_GIVEN INFORMATION_
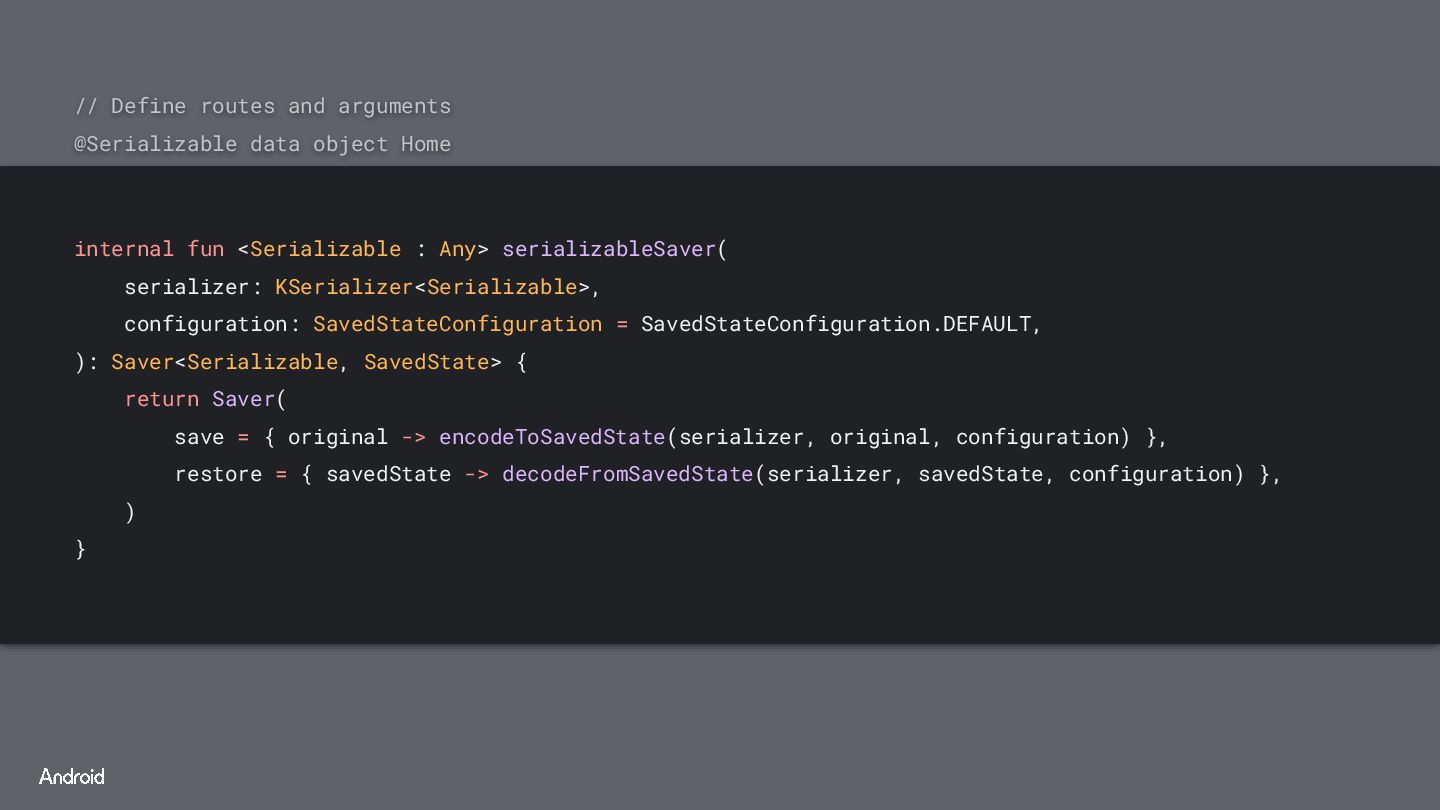
Task: Click 'original' lambda parameter in save
Action: click(338, 437)
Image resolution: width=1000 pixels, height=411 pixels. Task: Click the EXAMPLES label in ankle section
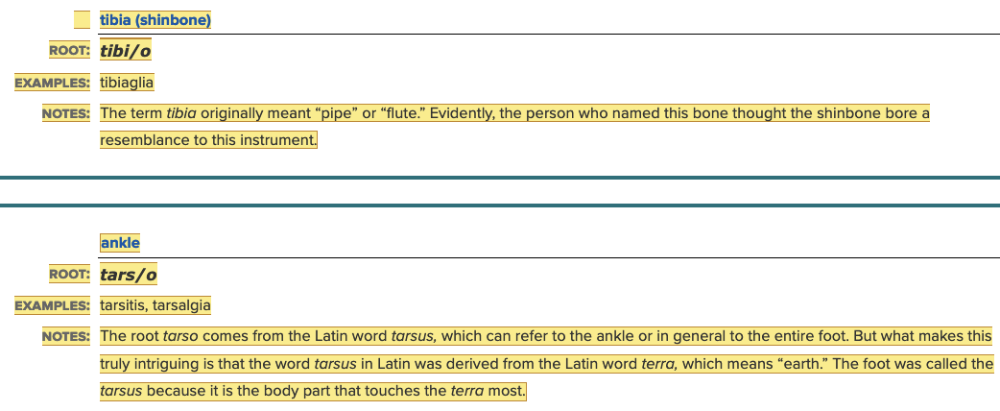52,305
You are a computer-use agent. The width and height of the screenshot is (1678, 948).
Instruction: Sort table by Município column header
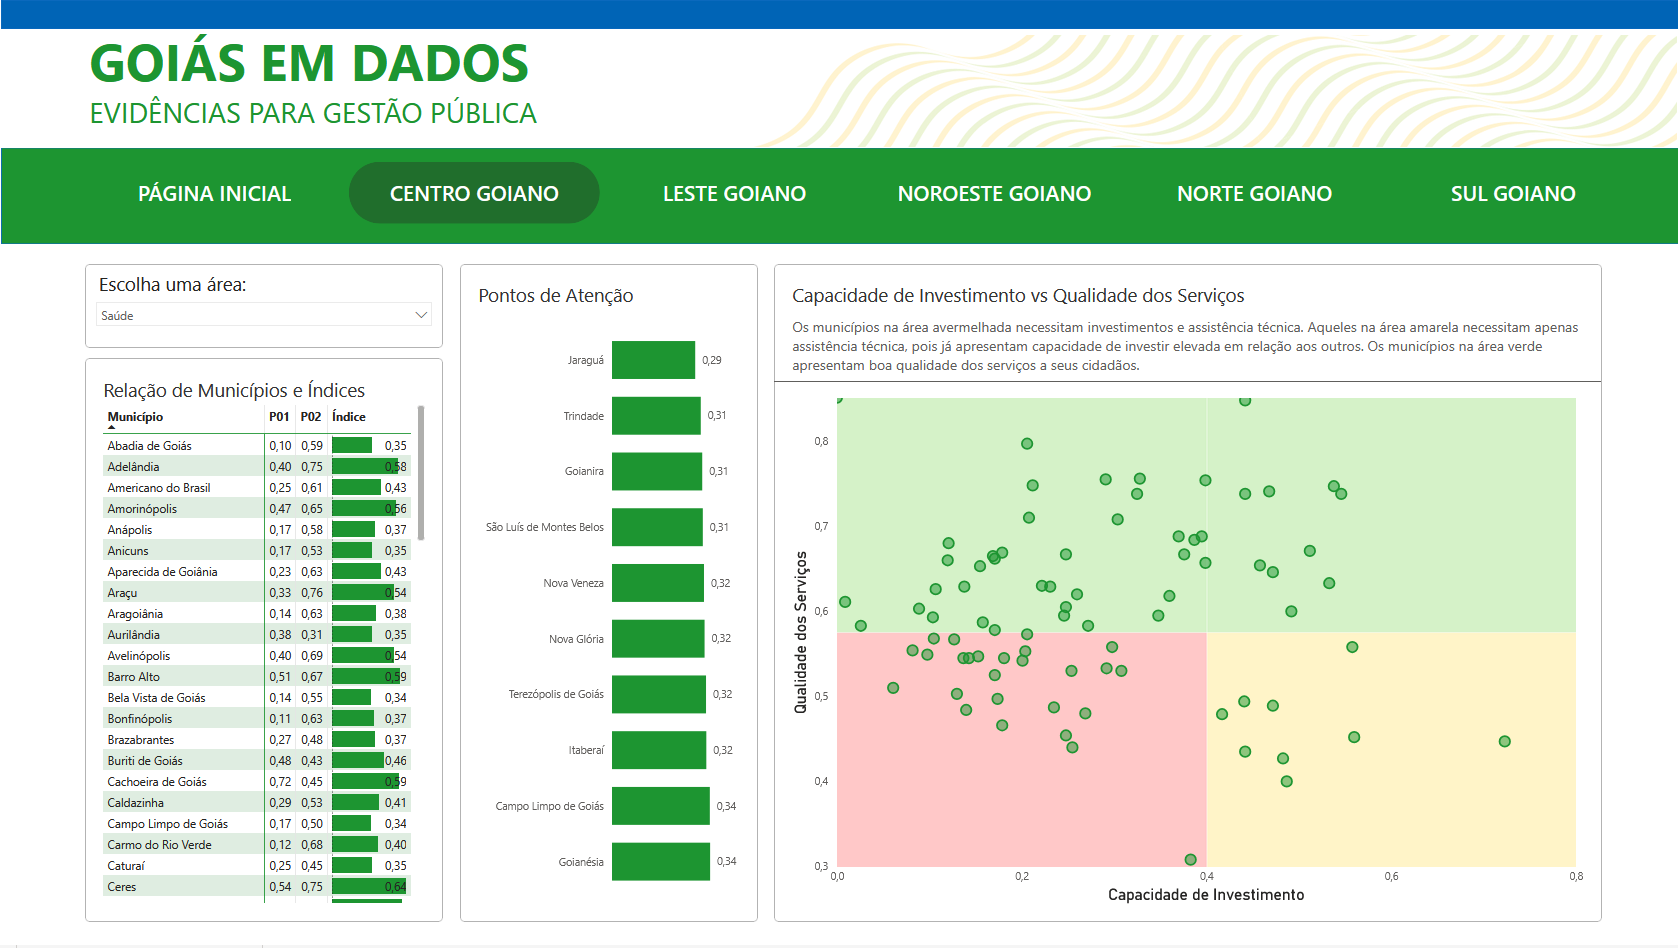pyautogui.click(x=135, y=417)
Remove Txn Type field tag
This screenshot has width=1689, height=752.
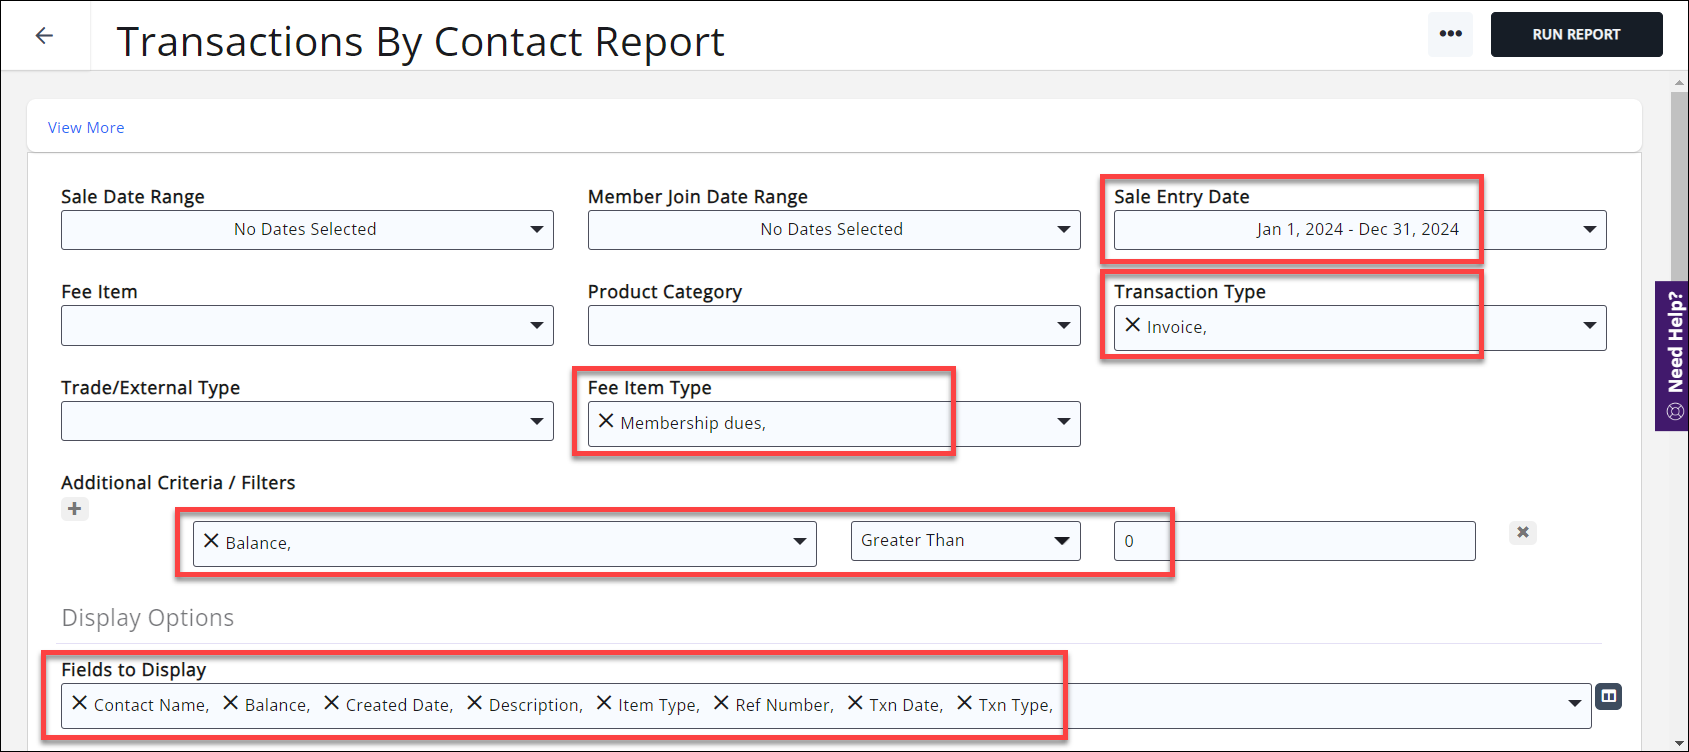point(964,703)
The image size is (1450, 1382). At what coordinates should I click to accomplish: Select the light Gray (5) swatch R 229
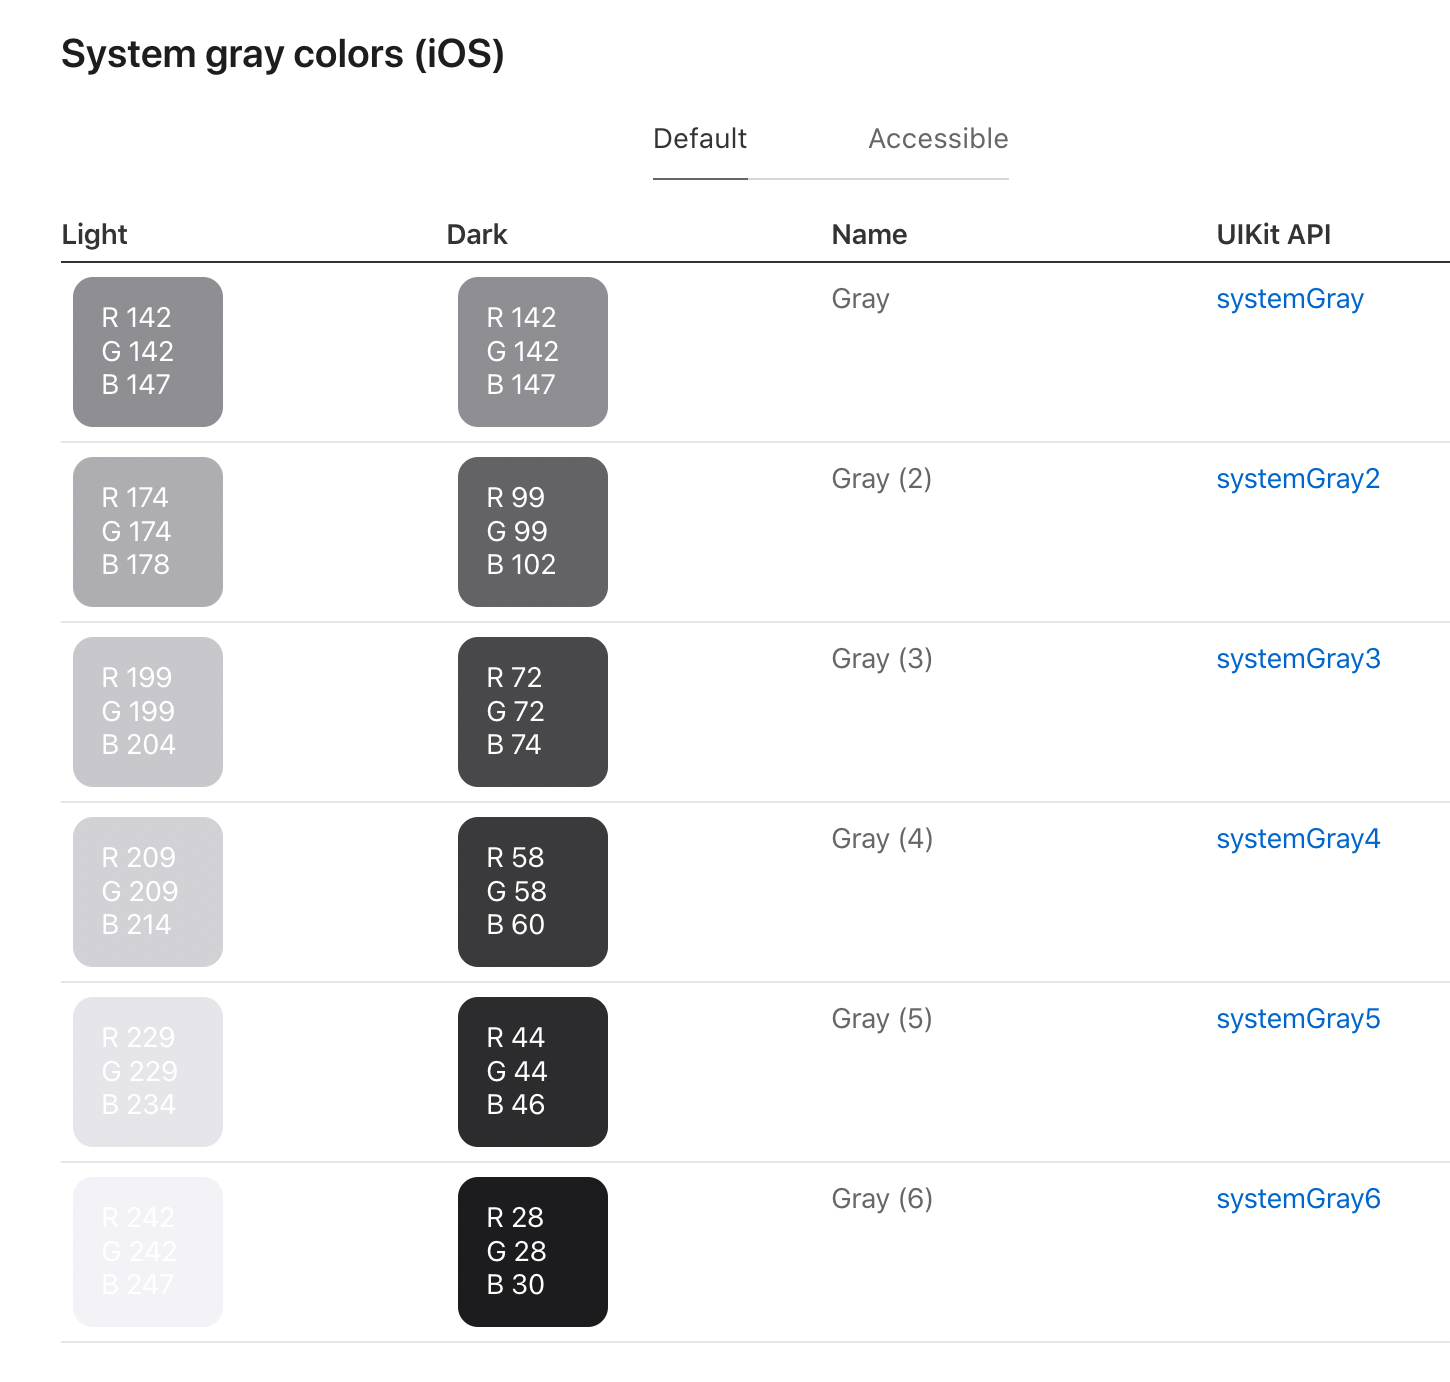pos(147,1071)
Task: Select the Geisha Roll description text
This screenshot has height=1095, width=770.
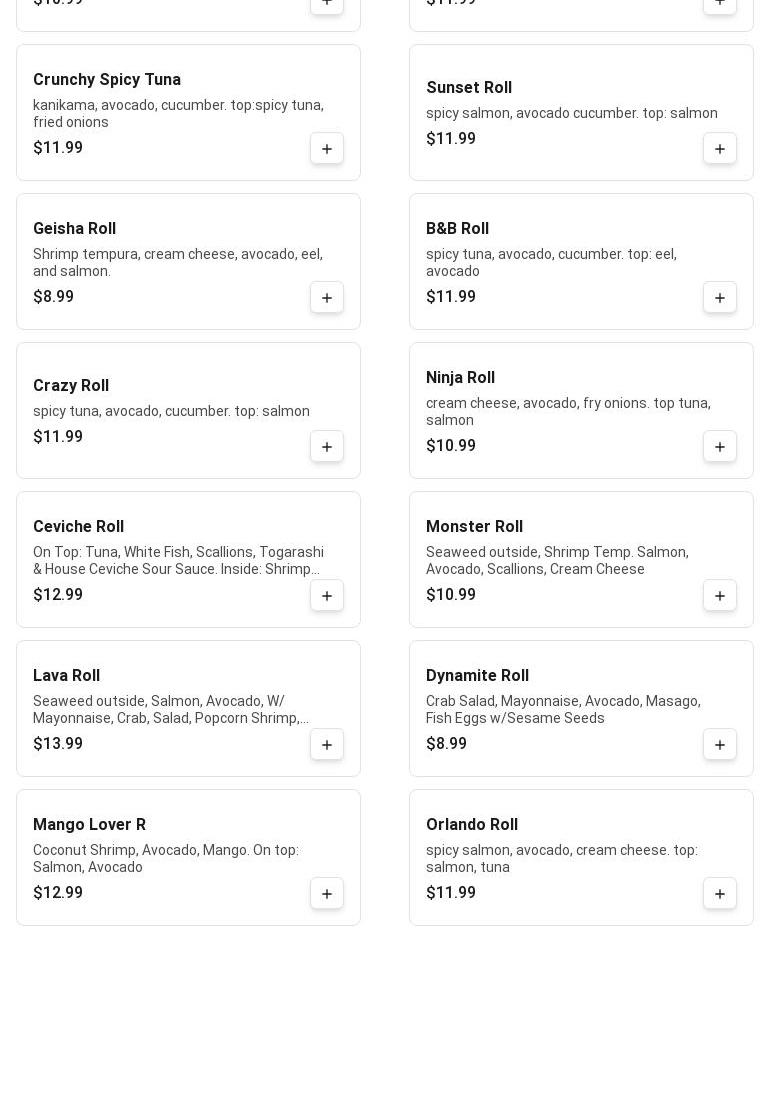Action: pos(178,263)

_EXERCISE DIRECTIONS_
Above is the material; set down exactly its lines from the one containing "Remove Txn Type field tag" down to the one containing "Task: Select the Geisha Roll description text", both included, leaving out any pictures.

_SOLUTION FOR THIS PROBLEM_
Remove Txn Type field tag
This screenshot has width=1689, height=752.
point(964,703)
The image size is (1450, 1382). At what coordinates should I click to accomplish: Select the light Gray (5) swatch R 229
pos(147,1071)
Task: Select the Geisha Roll description text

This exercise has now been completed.